If you're crypto curious or an experienced crypto veteran, you'll definitely already know what Bitcoin is. Before diving into in-depth comparisons, let's first consider what the S&P 500 is and why it's so popular among traders in the TradFi space.

What is the S&P 500?

Launched in 1957, the S&P 500 is a stock market index tracking the performance of 500 of the largest companies listed on United States stock exchanges. From stocks that we interact with everyday to high-growth tech names, some of its most well-known holdings include Tesla, Microsoft, Visa, Coca-Cola, and McDonald's.

Why is the S&P 500 so popular?

As a bellwether for the US economy, the S&P 500 has been the go-to choice for risk-averse traders looking to hold a position in the long run. This is largely because of its time-tested historical performance and diversification across numerous popular industries. By intending to trade and hold the S&P 500 with a long-term mindset, traders have historically reaped annual gains of close to 10%. Aside from its depth and diversity, the S&P 500 is also a favorite among traders because of its regular rebalancing. From weeding out poor performers to making sure particular industries don't make up the majority of the index, this constant act of rebalancing makes sure the S&P 500 stays diversified without leaning too much towards popular industries like tech.

What are analysts now saying about Bitcoin? The changing BTC narrative

The biggest reason why Bitcoin and other cryptocurrencies are talked about as much today is because TradFi is finally changing its tone towards the legitimacy of crypto. As research analysts publicly announced that including some crypto in your portfolio could be a good idea, we're seeing a vast difference in sentiment compared to 2022, when Bitcoin's reputation was damaged by the collapse of Terra Luna and FTX. Fast forward to today and we're seeing a bullish narrative as even TradFi giants like BlackRock are getting involved in the crypto scene in the form of a BTC spot ETF.

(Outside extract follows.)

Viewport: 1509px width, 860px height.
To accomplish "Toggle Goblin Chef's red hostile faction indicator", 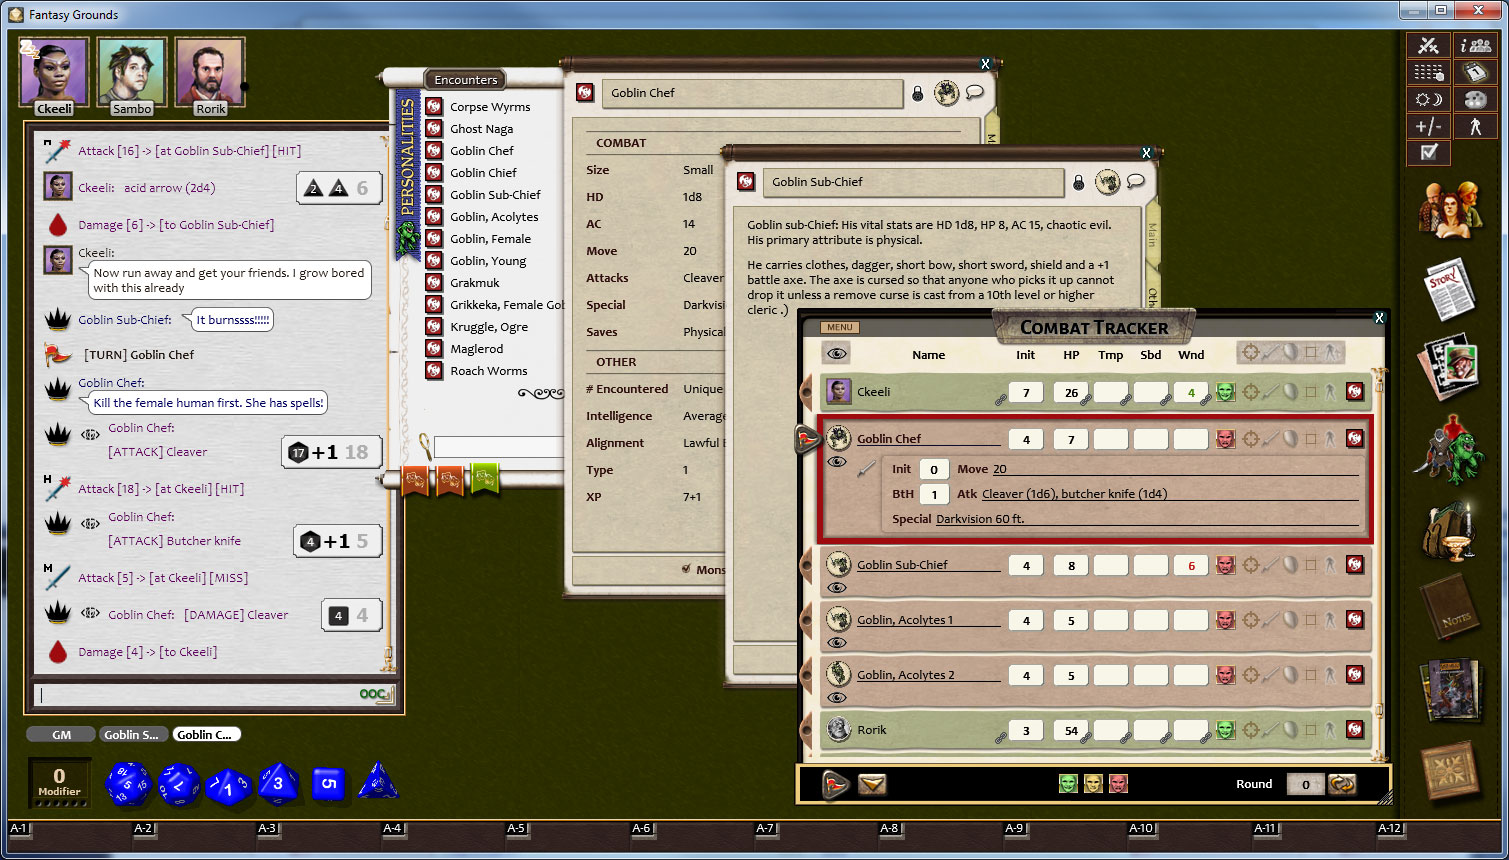I will click(x=1226, y=439).
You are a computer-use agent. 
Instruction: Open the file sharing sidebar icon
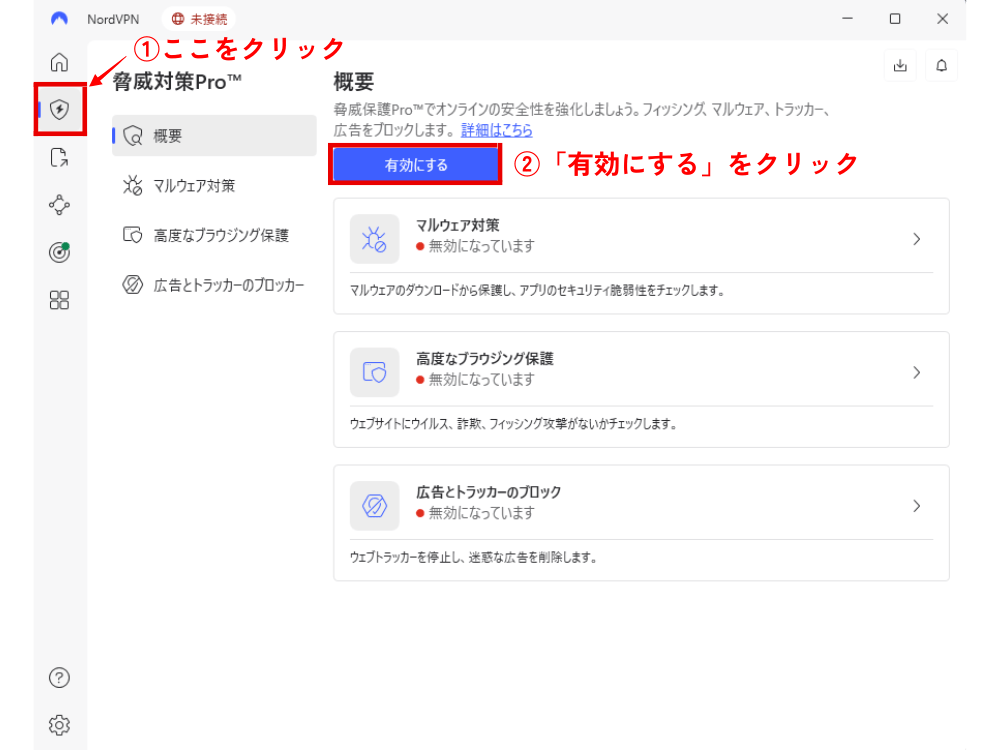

On top of this changing narrative, Bitcoin is also becoming increasingly popular because of its lack of correlation to the state of today's macroeconomy. Given its decentralized nature, Bitcoin may be considered a hedge against the volatility present in TradFi markets now more than ever. To echo the words of BlackRock CEO Larry Fink, traders are treating Bitcoin as a flight to quality amid regional banks collapsing and sovereign countries like Sri Lanka declaring bankruptcy.

Similarities when considering Bitcoin vs S&P 500

Robust performance with loose monetary policy

The one similarity that both Bitcoin and the S&P 500 share is that they excel during periods of loose monetary policy, when central banks aim to stimulate the economy, for example, by lowering interest rates. While we might be aware that stimulus packages and low interest rates lead to more funds flowing into the asset market, it's crucial to understand why this is the case.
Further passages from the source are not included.